I am creating symmetric matrices/arrays in Python with NumPy, using a standard method:
x = rand(500,500)
x = (x+x.T)
all(x==x.T)
> True
Now let's be clever:
x = rand(500,500)
x += x.T
all(x==x.T)
> False
Wait, what?
x==x.T
> array([[ True, True, True, ..., False, False, False],
[ True, True, True, ..., False, False, False],
[ True, True, True, ..., False, False, False],
...,
[False, False, False, ..., True, True, True],
[False, False, False, ..., True, True, True],
[False, False, False, ..., True, True, True]], dtype=bool)
The upper left and lower right segments are symmetrical. What if I chose a smaller array?
x = rand(50,50)
x += x.T
all(x==x.T)
> True
OK....
x = rand(90,90)
x += x.T
all(x==x.T)
> True
x = rand(91,91)
x += x.T
all(x==x.T)
> False
And just to be sure...
x = rand(91,91)
x = (x+x.T)
all(x==x.T)
> True
Is this a bug, or am I about to learn something crazy about +=
and NumPy arrays?
The transpose
operation returns a view of the array, which means that no new array is allocated. Which, in turn, means that you are reading and modifying the array at the same time. It's hard to tell why some sizes or some areas of the result work, but most likely it has to do with how numpy deals with array addition (maybe it makes copies of submatrices) and/or array views (maybe for small sizes it does create a new array).
The x = x + x.T
operation works because there you are creating a new array and then assigning to x
, of course.
The implementation detail mentioned by others is called buffering.

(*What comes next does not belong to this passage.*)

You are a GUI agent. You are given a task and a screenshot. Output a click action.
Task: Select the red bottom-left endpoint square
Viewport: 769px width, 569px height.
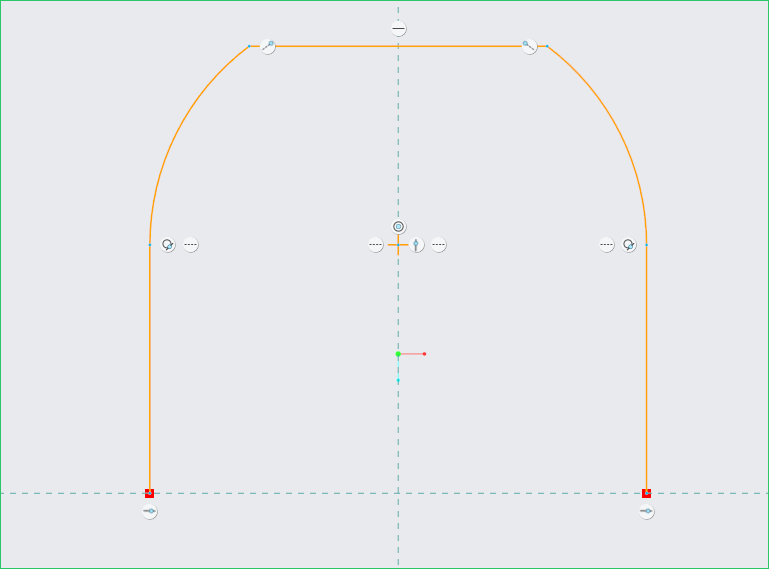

You can read more about it in the docs on array iteration.
If you look at your failing example in a little more detail:
>>> a = np.random.rand(91, 91)
>>> a += a.T
>>> a[:5, -1]
array([ 0.83818399, 1.06489316, 1.23675312, 0.00379798, 1.08967428])
>>> a[-1, :5]
array([ 0.83818399, 1.06489316, 1.75091827, 0.00416305, 1.76315071])
So the first wrong value is 90*91 + 2 = 8192
, which, unsurprisingly, is what we get from:
>>> np.getbufsize()
8192
And we can also set it higher, and then:
>>> np.setbufsize(16384) # Must be a multiple of 16
8192 # returns the previous buffer size
>>> a = np.random.rand(91, 91)
>>> a += a.T
>>> np.all(a == a.T)
True
Although now:
>>> a = np.random.rand(129, 129)
>>> a += a.T
>>> np.all(a == a.T)
False
This is of course a dangerous thing to rely on for correctness, as it is indeed an implementation detail subject to change.
The problem is that the addition is not done "at once"; x.T
is a view of the x
so as you start adding to each element of x
, x.T
is mutated. This messes up later additions.
The fact it works for sizes below (91, 91)
is almost definitely an implementation detail. Using
x = numpy.random.rand(1000, 1000)
x += x.T.copy()
numpy.all(x==x.T)
#>>> True
fixes that, but then you don't really have any space-benefit.